§ **Your assignment**:
What lines in the records below mention "Continue"? List them all.

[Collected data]

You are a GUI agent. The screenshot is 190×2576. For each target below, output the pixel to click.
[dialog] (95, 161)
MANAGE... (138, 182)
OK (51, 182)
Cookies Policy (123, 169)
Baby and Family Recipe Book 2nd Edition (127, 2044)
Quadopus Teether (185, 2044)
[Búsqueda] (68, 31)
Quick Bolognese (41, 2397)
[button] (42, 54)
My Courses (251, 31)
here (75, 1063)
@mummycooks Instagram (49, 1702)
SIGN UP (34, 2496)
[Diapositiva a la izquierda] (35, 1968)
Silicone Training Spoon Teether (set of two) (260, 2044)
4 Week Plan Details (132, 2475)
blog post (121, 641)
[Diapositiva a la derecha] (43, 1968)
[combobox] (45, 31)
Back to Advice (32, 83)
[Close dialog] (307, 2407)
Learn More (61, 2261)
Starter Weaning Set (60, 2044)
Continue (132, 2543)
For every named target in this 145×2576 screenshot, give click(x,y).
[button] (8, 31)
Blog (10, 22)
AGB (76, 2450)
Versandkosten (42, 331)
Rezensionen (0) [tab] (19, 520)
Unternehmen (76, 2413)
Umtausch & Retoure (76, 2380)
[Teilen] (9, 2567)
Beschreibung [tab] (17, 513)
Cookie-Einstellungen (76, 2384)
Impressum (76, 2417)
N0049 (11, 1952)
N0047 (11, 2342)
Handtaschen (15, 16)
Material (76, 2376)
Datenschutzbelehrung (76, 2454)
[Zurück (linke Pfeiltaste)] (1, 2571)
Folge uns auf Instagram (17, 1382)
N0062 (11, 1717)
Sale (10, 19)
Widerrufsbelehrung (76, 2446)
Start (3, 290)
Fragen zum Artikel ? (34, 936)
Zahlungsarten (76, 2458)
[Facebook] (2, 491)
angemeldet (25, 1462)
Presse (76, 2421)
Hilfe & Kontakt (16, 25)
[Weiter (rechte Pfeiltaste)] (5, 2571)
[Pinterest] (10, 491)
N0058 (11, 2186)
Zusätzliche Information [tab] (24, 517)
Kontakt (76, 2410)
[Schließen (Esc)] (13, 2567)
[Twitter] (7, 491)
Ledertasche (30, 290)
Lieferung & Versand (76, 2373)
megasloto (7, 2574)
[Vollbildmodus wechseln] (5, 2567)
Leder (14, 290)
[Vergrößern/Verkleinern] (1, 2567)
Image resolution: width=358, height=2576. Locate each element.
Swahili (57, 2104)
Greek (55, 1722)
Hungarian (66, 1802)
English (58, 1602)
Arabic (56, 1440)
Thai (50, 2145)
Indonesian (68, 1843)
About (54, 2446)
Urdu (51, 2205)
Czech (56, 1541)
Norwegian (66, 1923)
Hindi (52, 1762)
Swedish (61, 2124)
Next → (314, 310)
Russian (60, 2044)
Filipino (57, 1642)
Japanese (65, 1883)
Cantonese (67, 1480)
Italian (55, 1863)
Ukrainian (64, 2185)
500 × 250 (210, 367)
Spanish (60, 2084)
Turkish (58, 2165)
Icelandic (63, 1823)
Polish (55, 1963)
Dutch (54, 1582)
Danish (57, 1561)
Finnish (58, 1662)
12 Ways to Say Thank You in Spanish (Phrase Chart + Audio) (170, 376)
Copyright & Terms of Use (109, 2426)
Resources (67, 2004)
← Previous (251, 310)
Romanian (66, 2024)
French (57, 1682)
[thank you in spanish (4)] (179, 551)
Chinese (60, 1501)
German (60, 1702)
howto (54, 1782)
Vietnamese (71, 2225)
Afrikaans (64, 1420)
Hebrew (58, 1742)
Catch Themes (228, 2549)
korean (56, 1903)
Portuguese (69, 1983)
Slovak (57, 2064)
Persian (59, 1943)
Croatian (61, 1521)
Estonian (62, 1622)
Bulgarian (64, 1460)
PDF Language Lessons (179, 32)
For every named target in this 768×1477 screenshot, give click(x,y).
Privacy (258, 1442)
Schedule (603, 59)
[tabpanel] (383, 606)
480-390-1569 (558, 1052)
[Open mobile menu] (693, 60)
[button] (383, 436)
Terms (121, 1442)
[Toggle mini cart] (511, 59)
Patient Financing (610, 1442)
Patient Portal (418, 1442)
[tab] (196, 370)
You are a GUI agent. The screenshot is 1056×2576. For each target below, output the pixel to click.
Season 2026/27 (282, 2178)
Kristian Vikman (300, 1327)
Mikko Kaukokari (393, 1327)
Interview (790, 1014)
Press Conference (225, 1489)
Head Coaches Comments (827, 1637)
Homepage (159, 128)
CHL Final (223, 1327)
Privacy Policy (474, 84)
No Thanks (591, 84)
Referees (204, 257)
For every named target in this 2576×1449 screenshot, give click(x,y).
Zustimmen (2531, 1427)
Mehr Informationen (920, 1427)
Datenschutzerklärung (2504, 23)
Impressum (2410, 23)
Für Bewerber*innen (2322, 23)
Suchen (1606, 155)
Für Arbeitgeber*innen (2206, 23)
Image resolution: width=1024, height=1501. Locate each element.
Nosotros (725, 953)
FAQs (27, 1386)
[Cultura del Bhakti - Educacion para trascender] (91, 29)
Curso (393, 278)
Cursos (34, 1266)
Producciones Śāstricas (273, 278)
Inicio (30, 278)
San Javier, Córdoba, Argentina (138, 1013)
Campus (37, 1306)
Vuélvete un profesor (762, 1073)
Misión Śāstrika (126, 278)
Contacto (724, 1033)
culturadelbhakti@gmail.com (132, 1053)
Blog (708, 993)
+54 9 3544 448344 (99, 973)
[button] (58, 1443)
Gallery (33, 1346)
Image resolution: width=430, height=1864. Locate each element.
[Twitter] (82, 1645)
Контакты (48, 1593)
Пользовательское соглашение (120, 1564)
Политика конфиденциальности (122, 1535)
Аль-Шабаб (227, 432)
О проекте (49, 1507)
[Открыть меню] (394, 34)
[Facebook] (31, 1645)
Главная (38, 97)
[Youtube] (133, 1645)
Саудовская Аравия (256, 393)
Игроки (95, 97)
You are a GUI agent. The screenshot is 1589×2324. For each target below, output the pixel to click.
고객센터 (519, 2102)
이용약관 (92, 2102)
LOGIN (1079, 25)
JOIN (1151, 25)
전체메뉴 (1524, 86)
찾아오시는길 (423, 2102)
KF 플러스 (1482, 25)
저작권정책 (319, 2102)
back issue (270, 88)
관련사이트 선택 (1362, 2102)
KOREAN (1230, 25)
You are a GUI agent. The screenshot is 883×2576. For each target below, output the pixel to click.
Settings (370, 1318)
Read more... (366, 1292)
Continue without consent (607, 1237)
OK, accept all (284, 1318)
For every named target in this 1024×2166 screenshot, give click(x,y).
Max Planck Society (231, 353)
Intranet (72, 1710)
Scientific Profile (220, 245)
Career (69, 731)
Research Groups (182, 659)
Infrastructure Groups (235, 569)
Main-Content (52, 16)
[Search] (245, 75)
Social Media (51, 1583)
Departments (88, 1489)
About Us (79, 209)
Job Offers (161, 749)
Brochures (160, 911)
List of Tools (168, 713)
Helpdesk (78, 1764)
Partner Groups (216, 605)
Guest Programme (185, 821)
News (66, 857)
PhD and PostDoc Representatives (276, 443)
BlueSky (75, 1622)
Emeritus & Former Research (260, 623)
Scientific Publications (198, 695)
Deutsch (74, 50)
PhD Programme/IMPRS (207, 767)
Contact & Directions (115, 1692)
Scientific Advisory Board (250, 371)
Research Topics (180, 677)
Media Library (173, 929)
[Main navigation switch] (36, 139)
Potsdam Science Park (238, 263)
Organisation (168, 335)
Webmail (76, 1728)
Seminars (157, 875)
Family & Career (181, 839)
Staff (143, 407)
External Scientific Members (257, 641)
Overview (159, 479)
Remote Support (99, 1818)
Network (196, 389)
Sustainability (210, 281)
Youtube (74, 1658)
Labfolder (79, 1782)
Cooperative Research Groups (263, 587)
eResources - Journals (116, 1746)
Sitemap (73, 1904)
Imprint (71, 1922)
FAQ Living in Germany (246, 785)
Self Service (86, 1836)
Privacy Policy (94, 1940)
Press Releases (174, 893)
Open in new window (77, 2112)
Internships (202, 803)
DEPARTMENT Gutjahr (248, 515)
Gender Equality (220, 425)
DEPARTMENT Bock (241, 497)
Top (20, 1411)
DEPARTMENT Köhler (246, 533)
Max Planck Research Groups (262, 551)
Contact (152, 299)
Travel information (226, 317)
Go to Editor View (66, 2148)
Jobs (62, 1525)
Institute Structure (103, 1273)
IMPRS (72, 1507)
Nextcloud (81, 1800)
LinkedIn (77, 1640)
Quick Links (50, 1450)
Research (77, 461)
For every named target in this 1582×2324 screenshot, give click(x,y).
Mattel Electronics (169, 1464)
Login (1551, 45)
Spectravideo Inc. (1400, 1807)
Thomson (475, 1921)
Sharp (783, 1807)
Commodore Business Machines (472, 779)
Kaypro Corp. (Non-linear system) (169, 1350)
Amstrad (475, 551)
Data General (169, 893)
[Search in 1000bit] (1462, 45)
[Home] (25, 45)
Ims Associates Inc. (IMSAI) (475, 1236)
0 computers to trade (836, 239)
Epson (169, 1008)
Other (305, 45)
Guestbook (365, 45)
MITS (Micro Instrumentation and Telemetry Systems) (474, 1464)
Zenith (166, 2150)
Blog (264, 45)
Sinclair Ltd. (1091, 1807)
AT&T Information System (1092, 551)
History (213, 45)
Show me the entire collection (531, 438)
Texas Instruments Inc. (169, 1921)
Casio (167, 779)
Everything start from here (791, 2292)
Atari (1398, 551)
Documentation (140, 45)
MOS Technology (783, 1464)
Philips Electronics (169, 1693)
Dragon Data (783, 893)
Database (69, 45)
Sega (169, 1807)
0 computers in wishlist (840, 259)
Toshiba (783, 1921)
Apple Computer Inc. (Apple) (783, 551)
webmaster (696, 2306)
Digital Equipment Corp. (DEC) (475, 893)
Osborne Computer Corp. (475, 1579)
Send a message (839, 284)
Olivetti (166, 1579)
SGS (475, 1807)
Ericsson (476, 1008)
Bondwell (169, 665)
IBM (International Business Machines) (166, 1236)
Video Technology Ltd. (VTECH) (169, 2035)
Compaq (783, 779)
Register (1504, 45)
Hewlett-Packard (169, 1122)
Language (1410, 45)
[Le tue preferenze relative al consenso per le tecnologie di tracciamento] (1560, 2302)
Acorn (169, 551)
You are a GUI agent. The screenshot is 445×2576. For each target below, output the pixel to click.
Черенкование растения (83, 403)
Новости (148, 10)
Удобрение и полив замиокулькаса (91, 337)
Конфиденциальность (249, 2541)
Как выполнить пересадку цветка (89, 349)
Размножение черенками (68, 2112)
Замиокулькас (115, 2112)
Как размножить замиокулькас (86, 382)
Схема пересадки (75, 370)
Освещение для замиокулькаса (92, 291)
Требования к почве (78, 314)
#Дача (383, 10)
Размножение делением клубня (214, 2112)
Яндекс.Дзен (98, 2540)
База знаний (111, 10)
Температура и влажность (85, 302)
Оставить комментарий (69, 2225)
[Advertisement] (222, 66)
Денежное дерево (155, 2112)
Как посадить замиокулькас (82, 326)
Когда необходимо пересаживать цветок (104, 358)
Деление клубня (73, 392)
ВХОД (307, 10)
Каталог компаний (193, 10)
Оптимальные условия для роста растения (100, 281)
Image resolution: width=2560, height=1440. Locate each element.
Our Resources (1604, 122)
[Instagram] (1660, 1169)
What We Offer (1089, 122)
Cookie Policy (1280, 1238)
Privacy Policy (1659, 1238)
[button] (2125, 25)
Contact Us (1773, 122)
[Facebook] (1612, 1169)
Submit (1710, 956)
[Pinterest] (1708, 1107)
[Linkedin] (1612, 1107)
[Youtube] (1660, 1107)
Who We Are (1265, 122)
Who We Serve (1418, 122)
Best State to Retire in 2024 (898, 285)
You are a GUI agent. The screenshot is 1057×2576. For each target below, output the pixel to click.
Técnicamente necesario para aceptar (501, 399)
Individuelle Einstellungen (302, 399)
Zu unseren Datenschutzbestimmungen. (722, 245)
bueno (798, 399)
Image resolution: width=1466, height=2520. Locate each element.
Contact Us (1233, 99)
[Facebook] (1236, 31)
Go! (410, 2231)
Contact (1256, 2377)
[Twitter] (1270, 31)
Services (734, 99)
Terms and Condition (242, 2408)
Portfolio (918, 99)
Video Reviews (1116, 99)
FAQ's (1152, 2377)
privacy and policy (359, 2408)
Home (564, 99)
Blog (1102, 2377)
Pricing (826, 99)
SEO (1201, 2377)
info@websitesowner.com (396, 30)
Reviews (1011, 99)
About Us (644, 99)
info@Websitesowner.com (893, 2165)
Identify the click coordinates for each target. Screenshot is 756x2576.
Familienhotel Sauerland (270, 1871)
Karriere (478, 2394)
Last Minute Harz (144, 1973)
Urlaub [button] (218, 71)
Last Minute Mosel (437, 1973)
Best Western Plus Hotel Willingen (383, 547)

§ **Exercise response**:
Continue (132, 2543)
Continue without consent (607, 1237)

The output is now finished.